Items listed in a dataset
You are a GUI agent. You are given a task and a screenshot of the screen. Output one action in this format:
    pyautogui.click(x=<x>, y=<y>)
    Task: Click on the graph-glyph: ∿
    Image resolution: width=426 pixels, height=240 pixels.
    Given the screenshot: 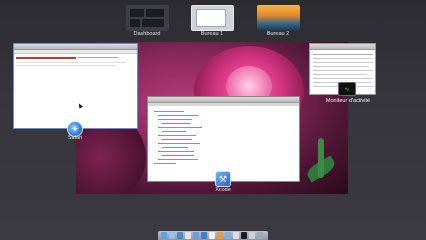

> **What is expected**
Render the lines of the material above as a Markdown table with the columns "Row" for the row number and "Line" for the line's text, skipping any blank lines. Leave the pictures out of your answer.

> **Your response**
| Row | Line |
|---|---|
| 1 | You are a GUI agent. You are given a task and a screenshot of the screen. Output one action in this format: |
| 2 |     pyautogui.click(x=<x>, y=<y>) |
| 3 |     Task: Click on the graph-glyph: ∿ |
| 4 |     Image resolution: width=426 pixels, height=240 pixels. |
| 5 |     Given the screenshot:  |